La plupart des personnes présentes sentirent la vérité de cette remarque, et il y eut un moment de silence. Il fut interrompu par un individu à la voix claire et glapissante. « Avez-vous jamais ouï dire, demanda-t-il en balançant sa tête ou plutôt tout son corps, vous est-il jamais arrivé, Sheffield, d’entendre dire que ce gentleman, votre ami M. Reding, lorsqu’il était étudiant de première année, avait eu une conversation avec quelque attaché de la chapelle papiste dans cette ville, à la porte même de cette chapelle, après le départ des étudiants pour les vacances ? — Impossible, Fusby, dit Carlton en riant. — C’est très-vrai, reprit Fusby ; je le tiens du sous-maréchal, qui passait en ce moment.
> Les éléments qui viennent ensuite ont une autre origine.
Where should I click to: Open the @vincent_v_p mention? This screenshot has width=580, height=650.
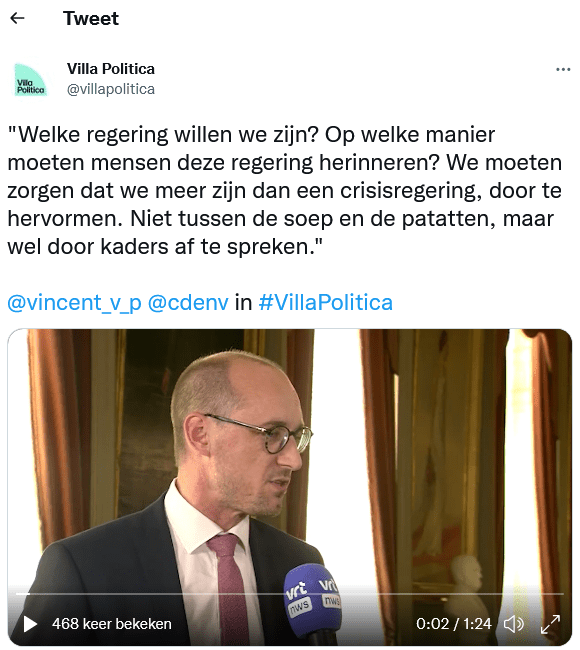[x=75, y=303]
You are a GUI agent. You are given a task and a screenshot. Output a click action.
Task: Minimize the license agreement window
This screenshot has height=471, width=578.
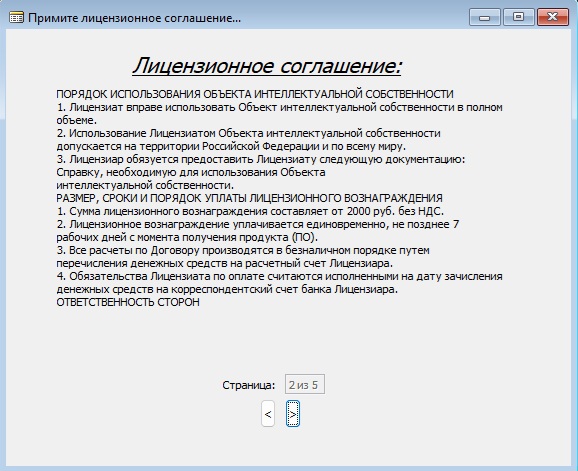point(484,17)
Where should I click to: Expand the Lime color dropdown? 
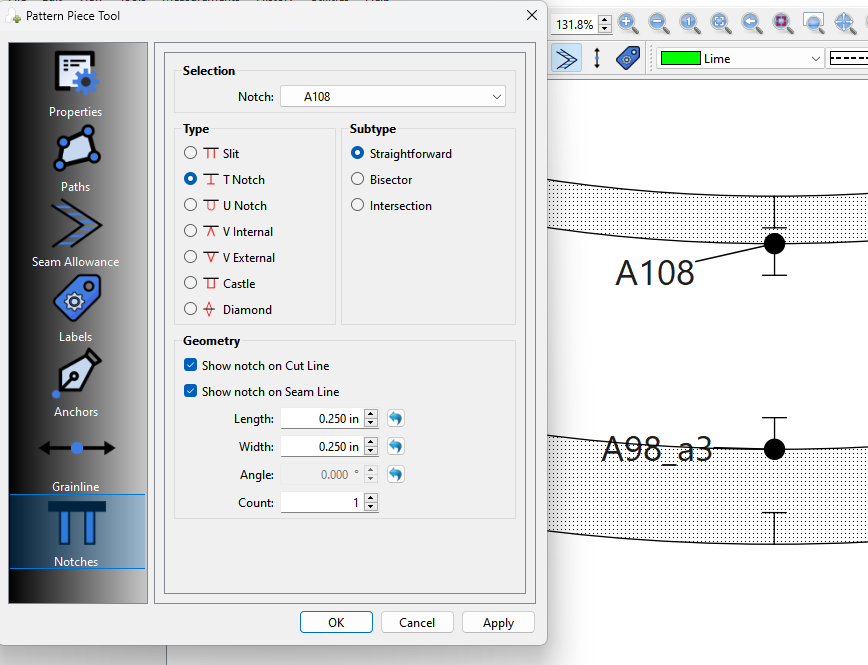[815, 59]
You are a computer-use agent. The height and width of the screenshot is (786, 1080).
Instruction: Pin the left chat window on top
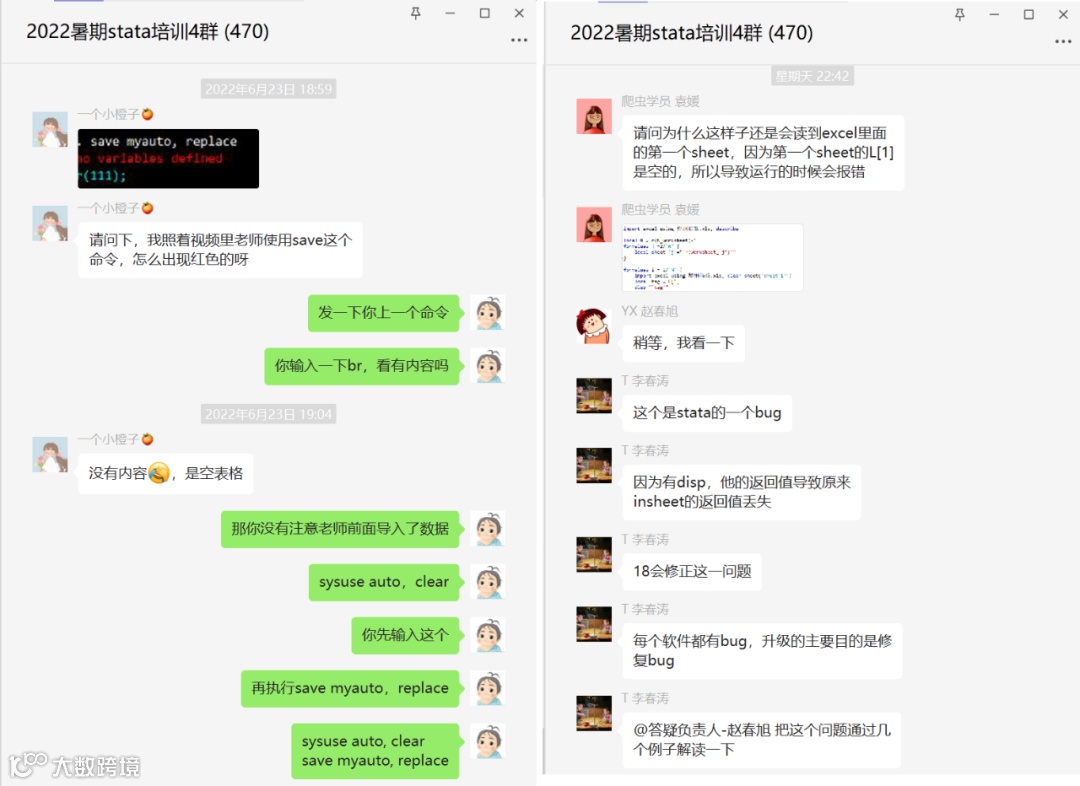point(415,13)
Depuis plusieurs années j’ai les yeux sur M. Reding. — Ce rapport paraît exact, répliqua Sheffield, car cela aurait eu lieu, au moins, voyons, il y a cinq ou six ans. — Oh ! continua Fusby, vous en verrez encore deux ou trois suivre Reding. — Eh bien, Fusby, dit Vincent, qui avait entendu par hasard et qui s’avança vers eux, vous ressemblez aux trois vieilles femmes de la Fiancée de Lammermoor qui voulaient soigner le cadavre du seigneur de Ravenswood. » Fusby s’inclina, mais ne répondit point. « Pas tous les trois à la fois, j’espère, reprit Sheffield. — Oh ! c’est tout à fait une concentration, une quintessence du sentiment protestant, répondit Vincent ; je me considère comme un bon Protestant ; mais le plaisir que vous avez à pourchasser ces messieurs est complétement sensuel, Fusby. » Le domestique du réfectoire entra en ce moment et annonça tout bas à Carlton qu’un étranger l’attendait chez lui.

« Quand pensez-vous que vos jeunes gens vous arrivent ? demanda Sheffield à Vincent. — Samedi prochain. — Ils viennent toujours tard, reprit le premier. — Oui, le collége de Christ-Church s’est ouvert la semaine dernière. — Celui de Saint-Michel s’est également ouvert, dit Sheffield : nous aussi, nous avons commencé nos cours. — Nous avons un motif pour commencer un peu plus tard ; plusieurs de nos étudiants viennent du Nord et de l’Irlande. — Ce n’est pas une raison, avec les chemins de fer. — J’apprends qu’on a commencé le nôtre, dit Vincent, je croyais que l’Université s’y opposait. — Le Pape a cédé, reprit Sheffield ; nous pouvons bien faire de même. — Ne me parlez pas du Pape, repartit Vincent ; j’en suis dégoûté, du Pape. — Le Pape ? demanda Fusby, qui venait de saisir ce mot, avez-vous entendu dire que sa sainteté vient en Angleterre ? — Oh ! oh ! s’écria Vincent, le Pape venir en Angleterre ! Je ne puis résister à cela, il faut que je parte. Bonsoir, Carlton : où est ma toge ? — Je crois que le domestique du réfectoire l’a appendue à la muraille dans le couloir ; mais vous devriez rester et me protéger contre Fusby. » Vincent ne l’écouta pas. Fusby, non plus, ne profita pas de l’avertissement ; de sorte que le pauvre Carlton, avec la certitude qu’on l’attendait chez lui, eut à soutenir une bonne demi-heure de tête-à-tête avec ce dernier, qui lui parlait in extenso du pape Grégoire XVI, des jésuites, des hommes suspects de l’Université, de Mède sur l’Apostasie, du relief Bill des Catholiques, du traité du docteur Pusey sur le Baptême, de la Justification, et de la nomination des professeurs de l’établissement Taylor.

A la fin, cependant, Carlton fut libre. Il traversa la cour à pas précipités, monta rapidement son escalier, ouvrit la porte avec empressement et se dirigea vers son salon. En ce moment, une personne se levait pour venir à sa rencontre : Impossible ! et pourtant c’était vrai. « Quoi ! Reding ! s’écria-t-il. Qui l’aurait cru ? Quel bonheur ! nous étions précisément… Quel vent vous amène ici ? » ajouta-t-il d’une voix émue ; puis, d’un ton grave : « Reding, où en êtes-vous ? — Pas encore Catholique », répondit Charles. Il y eut un moment de silence. Cette réponse disait beaucoup : c’était un soulagement, mais aussi un avis indirect. « Asseyez-vous, mon cher Reding ; désirez-vous prendre quelque chose ? Avez-vous dîné ? Quel plaisir de vous revoir, mon vieil ami ! Est-il donc vrai que nous allons vous perdre ? » Ils furent bientôt en conversation sur le grand sujet.